I'm with august86. The only people I don't give spare change to or a few Euros are the gypsies that work the Metro all over Barcelona. Recently, while stuck in the USA as I closed on a house, I picked up a hitch hiker and his dog at the intersection of I-80 and Highway 93. The guy was trying to get to New Mexico and what is left of his family, hoping to get back on his feet. He didn't have enough money for a Greyhound Bus. He AND his dog were so sunburned they both should have been in a hospital. His dog's nose was dry and covered in peeling skin. When I stopped for gas I bought the guy a MaDonald's value meal and a hamburger for his dog. Rather than leave him to fend for another ride out of Las Vegas I offered to drive him to the Hoover Dam. The highway patrol is less vicious there. When he and his dog got out I slipped him a ten dollar bill. Unless you're really poor -- or a stingy fuck wad -- ten bucks is pretty much worthless except for what one can buy at a convenience store.
During that 456 mile trip he told me how often strangers had spat on him, thrown trash and/or rocks at him (usually teenagers) and that the only compassionate people he had met on his moneyless journey were long haul truckers, and even with them it wasn't always a good experience.
When I returned to northern Nevada I found a smudged letter in my PO box containing a thank you note and a ten dollar bill. That was a first.
When my parents kicked me out of "their" house in Ewetaw after I had just turned 16 because I was gay, I ended up working the area around Selma and Vine Streets in "Hollywood." I didn't pan handle. I hustled. I performed sexual services for money and thanks to some elderly regulars who tipped generously I was able to share a dump apartment with 4 other hustlers. After 18 months (more or less) a fellow hustler talked me into hitch hiking to San Francisco. In a few months, thanks to others who had been through what I had been through, I had excellent fake ID stating I was 21, a job as barback, and membership in the servers union.
I've known hundreds of "street" people. They are not all drug addicts and alcoholics. And even those who are, their lives are often so miserable that if they buy a quart of fortified wine with the few dollars I give them when I'm approached, at least they'll have one or two hours that day of peace from the internal demons that haunt them.
If you live in the USA and are under 30 years-old you are most likely unaware that President Reagan cut federal funds that helped house people unable to care for themselves (the mentally challenged and mentally ill). The public (and many private) institutions where these people lived simply pushed them out on to the streets. And it's only become worse over time. One thing I can testify about from personal experience is the USA has become a nastier and uncaring place compared to the general feeling towards the poor and disenfranchised in the 1960s/70s.
Any of you on the edge or in the process of foreclosure getting any warm and fuzzy help from your bank, neighbors or government these days? Really? And are you poor because it's all your fault? Seriously?
Every 'Mericuhn, regardless of political stripe, should spend a few weeks in Mexico City where even the rich are poor just to see how pan handlers and the poor living in the worst conditions imaginable are treated better than we treat our own countrymen.
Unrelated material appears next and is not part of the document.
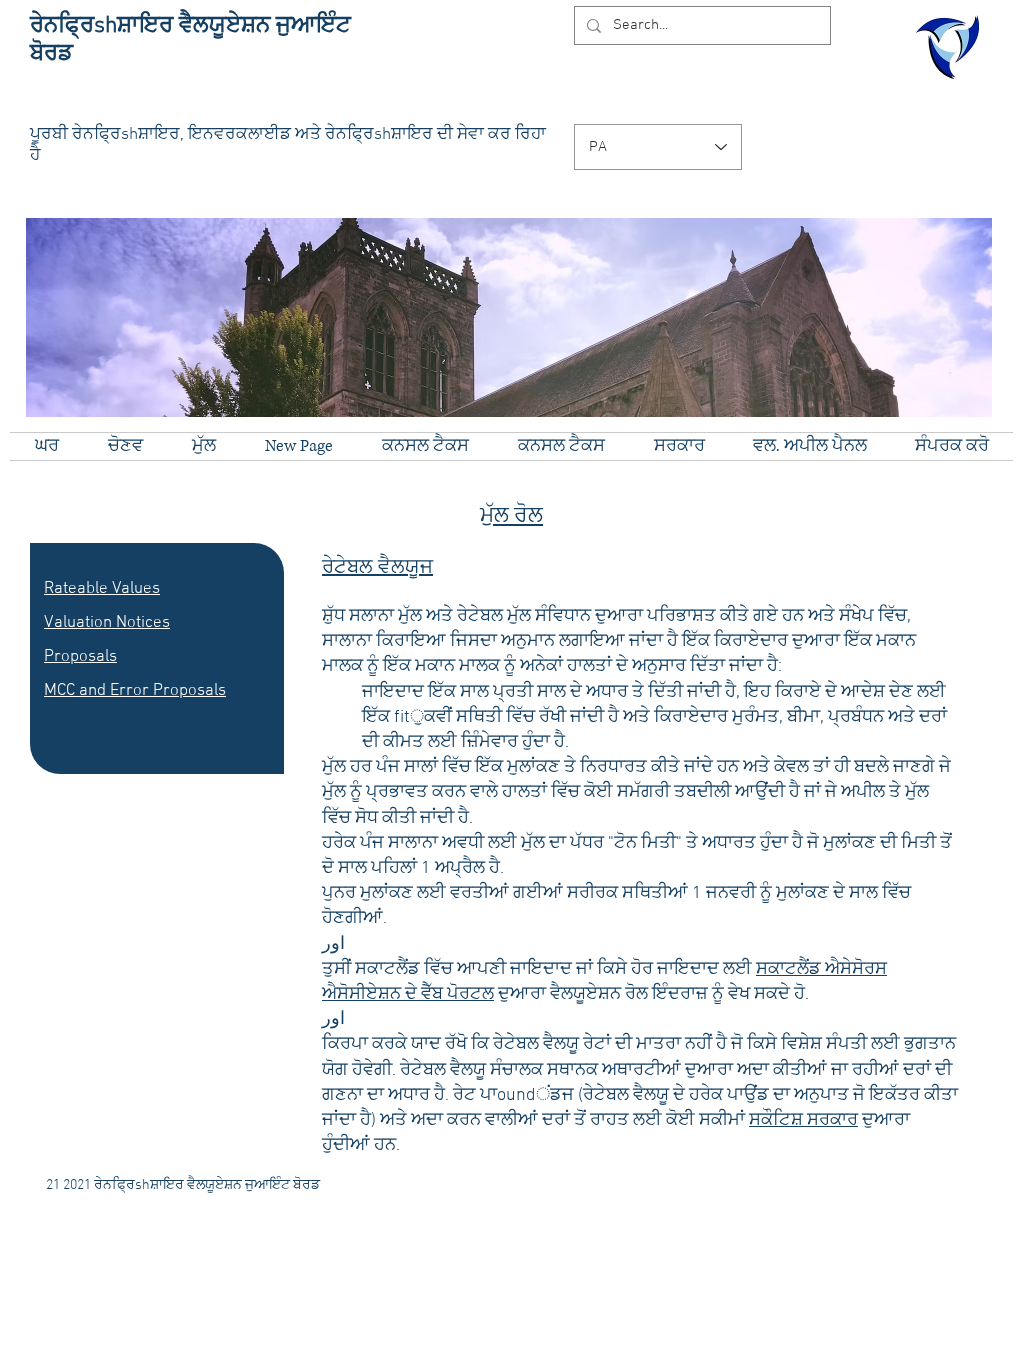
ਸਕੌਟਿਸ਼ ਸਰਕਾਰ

Yes, there are scammers. But currently the biggest scam going is the world banking system and our government. In Las Vegas the police have just noticed (after seven years) that there is most likely a serial killer who preys on the homeless -- or people who have to use public transportation and use the bus. Yes, it seems some clueless whacko has decided it's better to drive by and shoot the poor as they wait for the bus or the homeless as they sleep on bus benches at night rather than help them. I'm not making this up. And it seems a lot of folks think that this serial murderer is a hero. If that doesn't' turn your collective stomachs then I think I can safely say those of you who "are worried" about handing out some spare change are soul less assholes. Aren't
YOU special. You might want to rethink about buying and giving food instead of handing over a quarter to a pan handler. In most cases you really don't know that homeless person, unless he or she is one of your local neighborhood homeless who have marked territory in a large city such as New York, Boston, Buenos Aires, etc. These are homeless you know and whom you know to really be in need. There are more. And someday you may be a member of their ranks. Ask any senior citizen living on Social Security how great their lives are. There are plenty of seniors in Henderson (a city, but not really identifiable as different from Las Vegas because you cannot tell where the city limits are), any way, seniors who work the parking lots of the giant box shopping centers asking strangers for change -- at least, in the big box store areas where everything isn't boarded up.
If you think I'm just old and cranky, you're partly correct. But one thing I have not lost with regard to those less fortunate than me is my sense of humanity. But that's just me.